ACTION ITEM
When you answer, copy every line of the listing below exactly.

EXERCISE INPUT
===============

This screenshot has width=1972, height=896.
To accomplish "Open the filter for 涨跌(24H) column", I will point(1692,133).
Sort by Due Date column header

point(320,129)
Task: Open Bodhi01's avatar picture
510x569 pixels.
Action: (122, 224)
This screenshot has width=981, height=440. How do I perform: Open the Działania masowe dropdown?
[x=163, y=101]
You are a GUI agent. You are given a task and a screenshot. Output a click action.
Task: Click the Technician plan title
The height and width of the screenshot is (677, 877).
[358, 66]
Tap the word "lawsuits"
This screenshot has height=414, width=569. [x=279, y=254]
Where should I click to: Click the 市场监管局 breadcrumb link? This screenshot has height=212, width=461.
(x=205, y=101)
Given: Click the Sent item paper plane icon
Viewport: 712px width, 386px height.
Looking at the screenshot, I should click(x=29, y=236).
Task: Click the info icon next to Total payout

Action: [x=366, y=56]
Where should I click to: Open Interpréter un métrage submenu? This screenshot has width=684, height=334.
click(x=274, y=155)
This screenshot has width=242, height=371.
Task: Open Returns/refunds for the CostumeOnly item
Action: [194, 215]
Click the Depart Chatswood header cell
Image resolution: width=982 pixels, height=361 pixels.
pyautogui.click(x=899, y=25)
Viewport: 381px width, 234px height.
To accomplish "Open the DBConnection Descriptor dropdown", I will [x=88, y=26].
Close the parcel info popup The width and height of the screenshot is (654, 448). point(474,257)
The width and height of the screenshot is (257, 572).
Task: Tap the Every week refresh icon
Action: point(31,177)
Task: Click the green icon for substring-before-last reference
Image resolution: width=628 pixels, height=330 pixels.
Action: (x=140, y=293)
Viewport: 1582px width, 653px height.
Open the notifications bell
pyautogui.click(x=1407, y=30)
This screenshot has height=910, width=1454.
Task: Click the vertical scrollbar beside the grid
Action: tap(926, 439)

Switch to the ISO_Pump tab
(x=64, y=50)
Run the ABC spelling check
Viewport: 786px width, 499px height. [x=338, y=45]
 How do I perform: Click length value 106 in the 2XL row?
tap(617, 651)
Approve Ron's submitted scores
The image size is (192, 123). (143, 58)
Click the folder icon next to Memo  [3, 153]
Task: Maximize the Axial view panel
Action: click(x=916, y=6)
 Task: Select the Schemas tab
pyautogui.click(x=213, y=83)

===============

ANSWER SECTION
This screenshot has width=1972, height=896.
To accomplish "Open the filter for 涨跌(24H) column", I will point(1692,133).
Sort by Due Date column header

point(320,129)
Task: Open Bodhi01's avatar picture
510x569 pixels.
Action: (122, 224)
This screenshot has width=981, height=440. How do I perform: Open the Działania masowe dropdown?
[x=163, y=101]
You are a GUI agent. You are given a task and a screenshot. Output a click action.
Task: Click the Technician plan title
The height and width of the screenshot is (677, 877).
[358, 66]
Tap the word "lawsuits"
This screenshot has height=414, width=569. [x=279, y=254]
Where should I click to: Click the 市场监管局 breadcrumb link? This screenshot has height=212, width=461.
(x=205, y=101)
Given: Click the Sent item paper plane icon
Viewport: 712px width, 386px height.
Looking at the screenshot, I should click(x=29, y=236).
Task: Click the info icon next to Total payout

Action: [x=366, y=56]
Where should I click to: Open Interpréter un métrage submenu? This screenshot has width=684, height=334.
click(x=274, y=155)
This screenshot has width=242, height=371.
Task: Open Returns/refunds for the CostumeOnly item
Action: [194, 215]
Click the Depart Chatswood header cell
Image resolution: width=982 pixels, height=361 pixels.
pyautogui.click(x=899, y=25)
Viewport: 381px width, 234px height.
To accomplish "Open the DBConnection Descriptor dropdown", I will [x=88, y=26].
Close the parcel info popup The width and height of the screenshot is (654, 448). point(474,257)
The width and height of the screenshot is (257, 572).
Task: Tap the Every week refresh icon
Action: point(31,177)
Task: Click the green icon for substring-before-last reference
Image resolution: width=628 pixels, height=330 pixels.
Action: (x=140, y=293)
Viewport: 1582px width, 653px height.
Open the notifications bell
pyautogui.click(x=1407, y=30)
This screenshot has height=910, width=1454.
Task: Click the vertical scrollbar beside the grid
Action: tap(926, 439)

Switch to the ISO_Pump tab
(x=64, y=50)
Run the ABC spelling check
Viewport: 786px width, 499px height. [x=338, y=45]
 How do I perform: Click length value 106 in the 2XL row?
tap(617, 651)
Approve Ron's submitted scores
The image size is (192, 123). (143, 58)
Click the folder icon next to Memo  [3, 153]
Task: Maximize the Axial view panel
Action: click(x=916, y=6)
 Task: Select the Schemas tab
pyautogui.click(x=213, y=83)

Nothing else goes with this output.